### Text section
# Questions About Guitar Lessons



## colchar (May 22, 2010)

This may be a dumb question but...

I've decided that trying to teach myself is just too frustrating and am going to take some lessons with a real guitar teacher but I am not sure what length of lesson to take. Should I take half hour lessons or full hour lessons? I always thought that full hour lessons would make sense as they would be more economical and you would get more teaching during that hour but a couple of people have mentioned that half hour lessons are the way to go so that you don't get bogged down with too much info during each lesson.

What would people here recommend?


Also, can anyone here recommend a good teacher in the Brampton/Mississauga/Milton/GTA west area of Ontario? I want to learn the basics (properly as opposed to learning them myself as I've done up to now) and plan to play classic rock, metal (NWOBHM stuff like Priest, Maiden, etc. rather than the crappy metal that is out now), country, and (hopefully) some blues.

Thanks in advance.


----------



## Brennan (Apr 9, 2008)

This is really more of a personal preference thing, in my oppinion. I'd say starting out you are probably better off taking half hour lessons as there's really only so many things you can learn at once when you're starting out, but in the end it just comes down to what you yourself are more comfortable with. You can always tailor your lessons to whatever suits you best down the road, so don't worry about it too much.

I can't help you with your search for a teacher, but hopefully some of the GTA members will be able to point you in the right direction.


----------



## kat_ (Jan 11, 2007)

Take a couple of half hour lessons and if it feels like you could keep going then talk to your teacher about increasing it to 45 min or 1 hour. Will you be practicing for an hour a day every day or will you be practicing for 20 minutes twice a week? That will really influence how much a teacher can give you each week.


----------



## bw66 (Dec 17, 2009)

Start with a half hour unless a portion of the lesson is dedicated to learning theory (with a paper and pen). Most beginners just get bogged down with more than that. You would do better with a half hour lesson twice a week than a full hour once a week. 

Its not an extensive listing, but this link may help: PlayYourGuitar.ca - Teachers


----------



## colchar (May 22, 2010)

bw66 said:


> Its not an extensive listing, but this link may help: PlayYourGuitar.ca - Teachers


Thanks for that link. I think I've found a guy reasonably close to me but, if things don't work out, I'll consult that list.


----------

### Brief A
From the guitar lesson thread, reproduce word for word the passage that opens with the words containing "## kat_ (Jan" and closes with "once a week.".
The guitar lesson thread and the rows have no connection to each other.

### Source material
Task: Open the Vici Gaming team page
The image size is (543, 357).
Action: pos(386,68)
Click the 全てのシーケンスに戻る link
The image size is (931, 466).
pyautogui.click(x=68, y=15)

### Brief B
Write out every one of the rows above, line by line, with no changes.

### Correct result A
## kat_ (Jan 11, 2007)

Take a couple of half hour lessons and if it feels like you could keep going then talk to your teacher about increasing it to 45 min or 1 hour. Will you be practicing for an hour a day every day or will you be practicing for 20 minutes twice a week? That will really influence how much a teacher can give you each week.


----------



## bw66 (Dec 17, 2009)

Start with a half hour unless a portion of the lesson is dedicated to learning theory (with a paper and pen). Most beginners just get bogged down with more than that. You would do better with a half hour lesson twice a week than a full hour once a week.

### Correct result B
Task: Open the Vici Gaming team page
The image size is (543, 357).
Action: pos(386,68)
Click the 全てのシーケンスに戻る link
The image size is (931, 466).
pyautogui.click(x=68, y=15)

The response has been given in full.